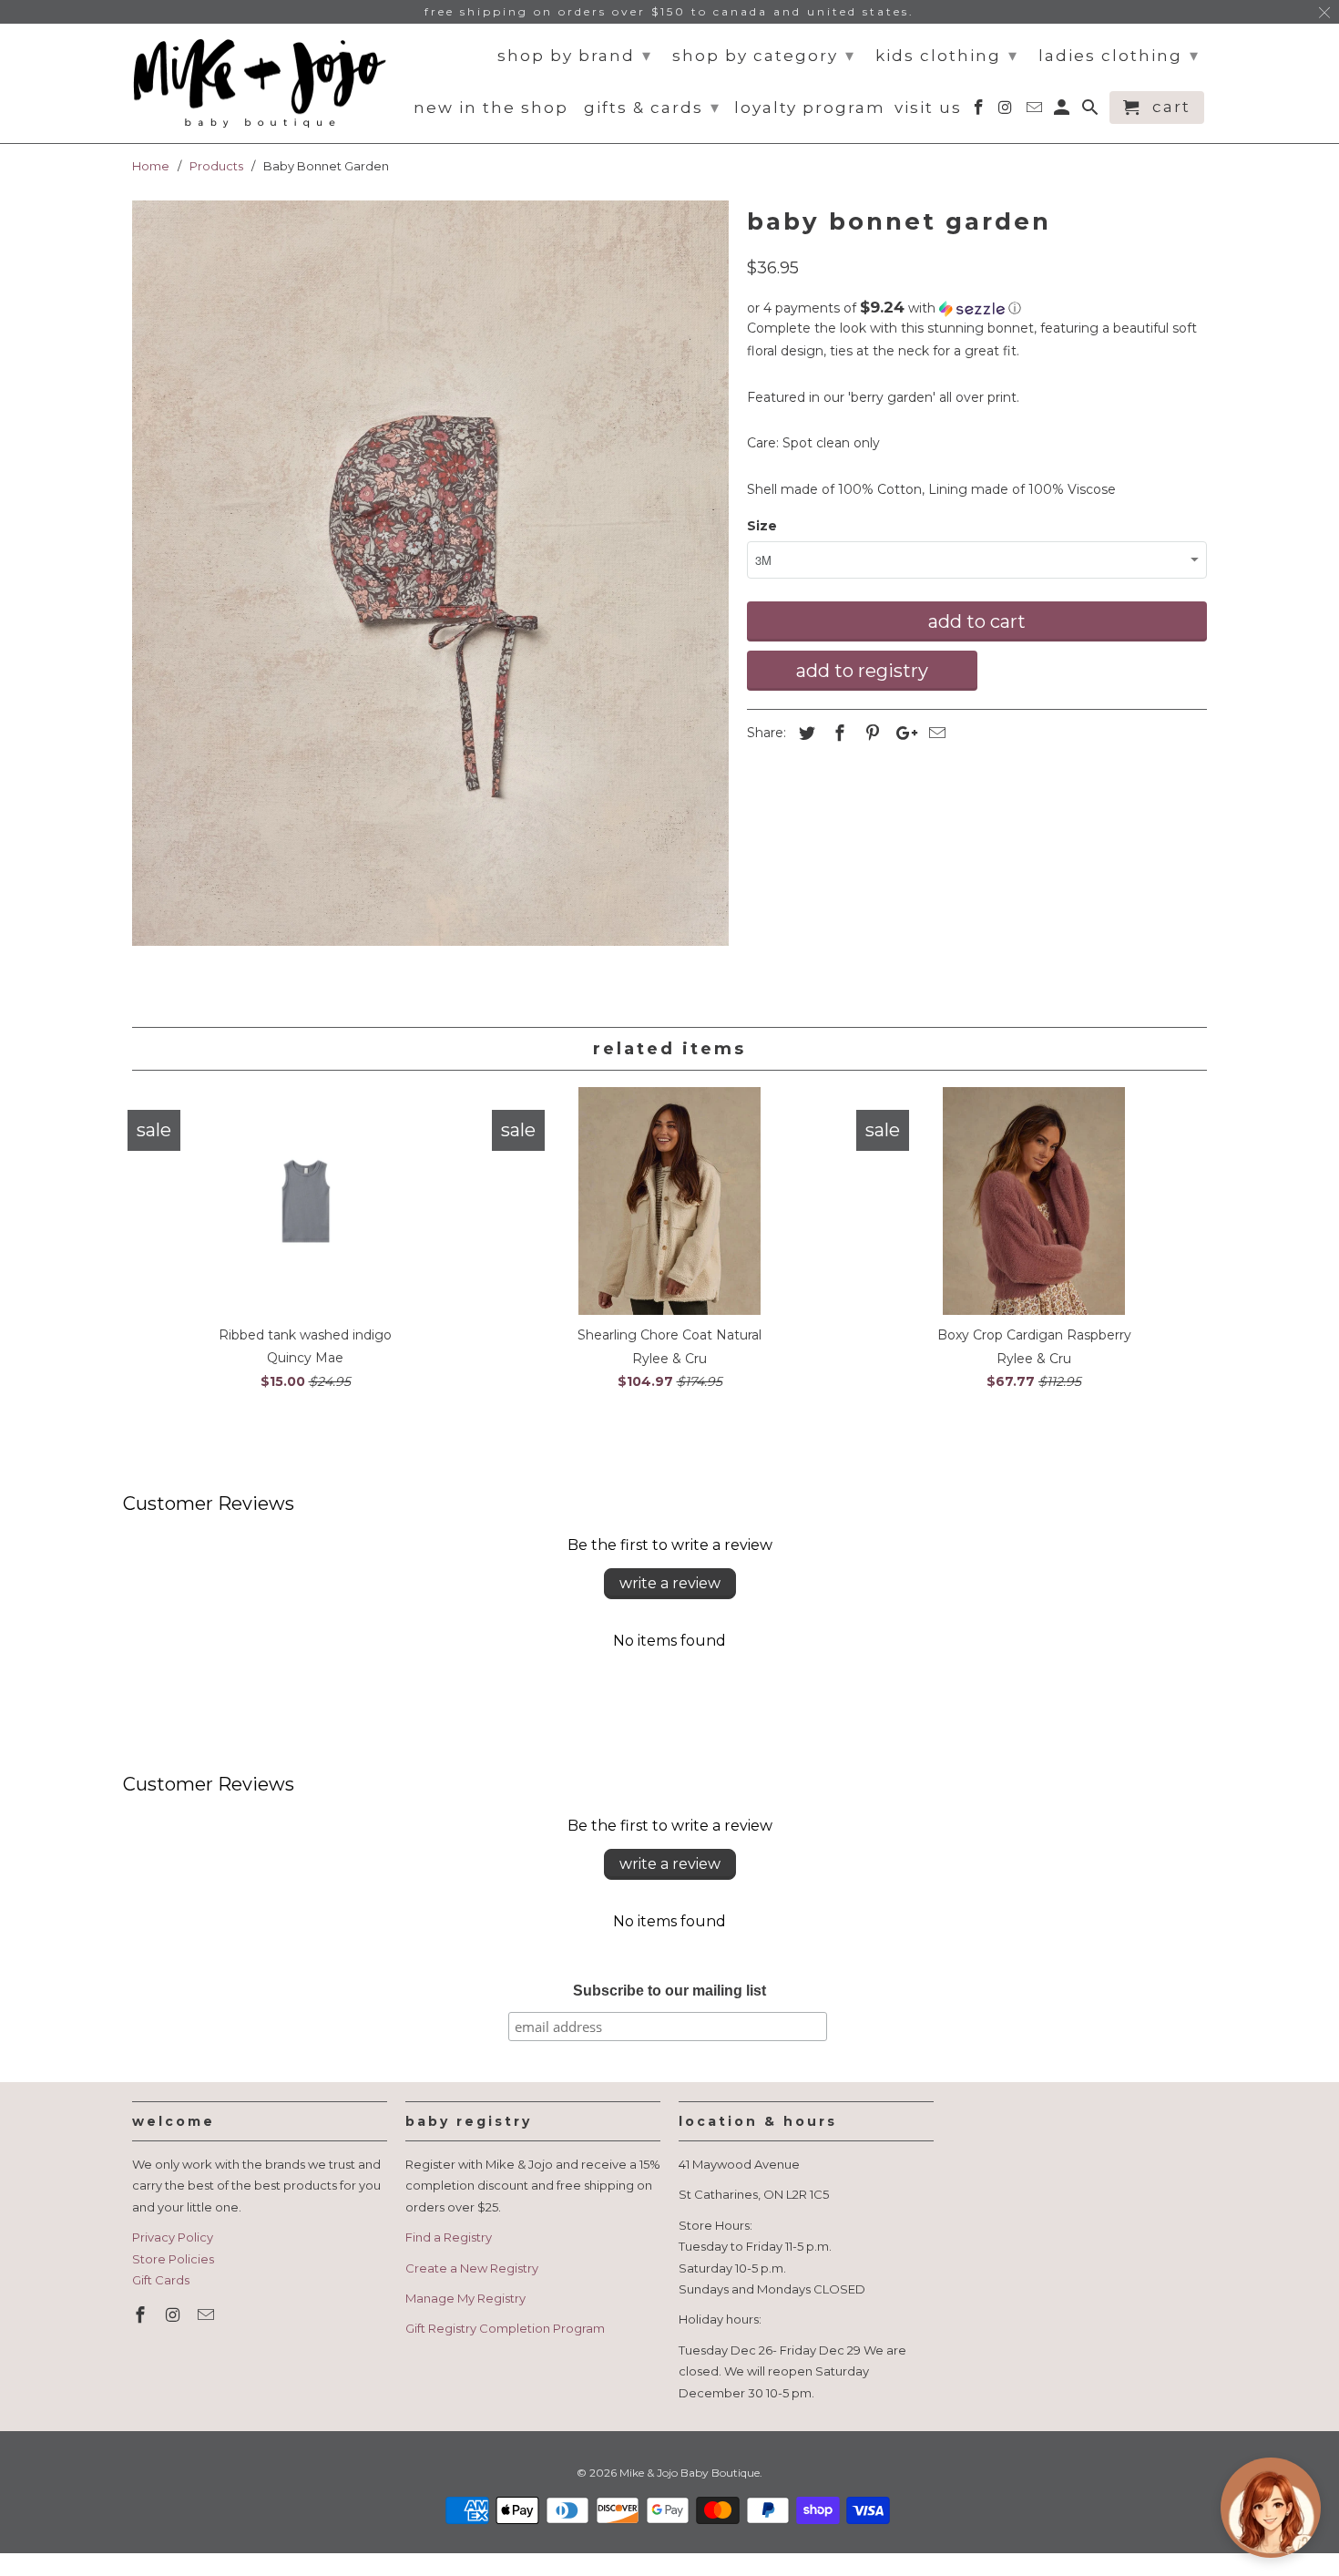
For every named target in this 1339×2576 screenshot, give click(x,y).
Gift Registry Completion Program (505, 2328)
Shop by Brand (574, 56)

+ + + + +

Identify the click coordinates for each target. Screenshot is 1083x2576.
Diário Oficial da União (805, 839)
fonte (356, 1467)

+ + + + +

• **Exercise description**
A word-for-word copy of the lines above from the one with "For every named" through the one with "Shop by Brand (574, 56)", inclusive, is the only output wanted.

• **Written response**
For every named target in this 1339×2576 screenshot, give click(x,y).
Gift Registry Completion Program (505, 2328)
Shop by Brand (574, 56)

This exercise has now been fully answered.